_Text_.

Monday, 30 June 2014

Monday Mini Reviews - The Fearless by Emma Pass, Cuckoo Song by Frances Hardinge and Glimpse by Kendra Leighton

The FearlessThe Fearless. An army, powered by an incredible new serum that makes each soldier stronger, sharper, faster than their enemies. Intended as a force for good, the serum has a terrible side-effect - anyone who takes it is stripped of all humanity, empathy, love. And as the Fearless sweep through the country, forcing the serum on anyone in their path, society becomes a living nightmare.

Cass remembers the night they passed through her village. Her father was Altered. Her mother died soon after. All Cass has left is her little brother - and when Jori is snatched by the Fearless and taken to their hellish lair, Cass must risk everything to get him back.

 My review

 I really enjoyed Emma Pass's debut novel ACID, so I was thrilled to be approved for an e-galley of The Fearless from Netgalley! This is a post-apocalyptic thriller with a scarily plausible premise - the Fearless are humans who've taken a serum to erase their fear, only for it to turn them into zombie-like monsters.

Cass lives on an island with a group of survivors, until one day they're attacked and her little brother is taken by the Fearless. She joins up with Myo, a stranger from the mainland (I love that this is set in the UK!) to rescue him, but Myo is hiding a secret. Cass is a likeable heroine. She makes mistakes and isn't perfect, but her determination to rescue her brother makes her someone to root for.

This is a fast-paced, action-packed read, and I was hooked from beginning to end. As the POV alternates between Cass, Sol and Myo, I kept turning pages to find out what would happen to each of them, and the story revealed twists I never saw coming!

Rows showing where targets appear
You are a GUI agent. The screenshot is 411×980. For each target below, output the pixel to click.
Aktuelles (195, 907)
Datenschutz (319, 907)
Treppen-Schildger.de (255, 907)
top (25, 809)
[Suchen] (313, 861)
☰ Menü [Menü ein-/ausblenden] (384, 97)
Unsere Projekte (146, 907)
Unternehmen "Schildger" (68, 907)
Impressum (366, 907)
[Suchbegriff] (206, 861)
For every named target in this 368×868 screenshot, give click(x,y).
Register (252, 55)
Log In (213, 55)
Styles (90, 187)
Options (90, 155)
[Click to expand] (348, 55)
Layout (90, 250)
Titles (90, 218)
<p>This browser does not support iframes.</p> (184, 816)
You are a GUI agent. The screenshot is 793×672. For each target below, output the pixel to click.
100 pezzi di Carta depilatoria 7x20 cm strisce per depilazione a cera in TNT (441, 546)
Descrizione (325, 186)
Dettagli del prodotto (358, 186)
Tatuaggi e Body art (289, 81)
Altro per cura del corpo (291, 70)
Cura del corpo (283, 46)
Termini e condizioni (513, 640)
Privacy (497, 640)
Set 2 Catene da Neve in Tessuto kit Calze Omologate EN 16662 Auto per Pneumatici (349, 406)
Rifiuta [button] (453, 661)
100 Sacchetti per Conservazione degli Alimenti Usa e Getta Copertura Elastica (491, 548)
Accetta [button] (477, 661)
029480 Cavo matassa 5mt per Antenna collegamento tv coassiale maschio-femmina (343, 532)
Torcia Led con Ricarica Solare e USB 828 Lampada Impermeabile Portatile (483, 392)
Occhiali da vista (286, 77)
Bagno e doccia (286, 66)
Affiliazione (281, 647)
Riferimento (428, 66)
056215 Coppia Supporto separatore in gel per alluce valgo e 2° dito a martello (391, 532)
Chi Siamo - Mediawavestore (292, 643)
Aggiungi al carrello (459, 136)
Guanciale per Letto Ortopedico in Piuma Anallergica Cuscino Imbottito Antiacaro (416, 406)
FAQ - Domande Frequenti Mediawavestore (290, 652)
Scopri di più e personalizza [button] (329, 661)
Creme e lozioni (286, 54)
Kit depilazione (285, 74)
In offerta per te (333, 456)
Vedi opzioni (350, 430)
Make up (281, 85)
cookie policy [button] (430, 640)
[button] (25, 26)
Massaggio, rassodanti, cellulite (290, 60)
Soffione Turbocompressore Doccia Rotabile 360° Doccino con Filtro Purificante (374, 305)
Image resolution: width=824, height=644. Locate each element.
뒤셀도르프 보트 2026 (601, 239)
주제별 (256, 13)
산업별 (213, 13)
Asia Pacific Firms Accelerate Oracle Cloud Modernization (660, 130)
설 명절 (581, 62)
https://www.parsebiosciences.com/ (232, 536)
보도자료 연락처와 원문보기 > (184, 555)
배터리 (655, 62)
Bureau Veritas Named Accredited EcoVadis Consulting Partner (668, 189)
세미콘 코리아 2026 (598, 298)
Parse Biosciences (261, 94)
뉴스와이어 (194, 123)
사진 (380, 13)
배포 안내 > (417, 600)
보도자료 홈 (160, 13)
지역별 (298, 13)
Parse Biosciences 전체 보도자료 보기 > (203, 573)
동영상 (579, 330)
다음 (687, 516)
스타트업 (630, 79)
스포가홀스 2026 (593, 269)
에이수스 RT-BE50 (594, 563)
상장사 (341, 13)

_Exercise prompt_.
From the book review above, repeat the passage starting with "Monday Mini Reviews" and going on through "get him back.", copying it word for word.

_Response to this task_.
Monday Mini Reviews - The Fearless by Emma Pass, Cuckoo Song by Frances Hardinge and Glimpse by Kendra Leighton

The FearlessThe Fearless. An army, powered by an incredible new serum that makes each soldier stronger, sharper, faster than their enemies. Intended as a force for good, the serum has a terrible side-effect - anyone who takes it is stripped of all humanity, empathy, love. And as the Fearless sweep through the country, forcing the serum on anyone in their path, society becomes a living nightmare.

Cass remembers the night they passed through her village. Her father was Altered. Her mother died soon after. All Cass has left is her little brother - and when Jori is snatched by the Fearless and taken to their hellish lair, Cass must risk everything to get him back.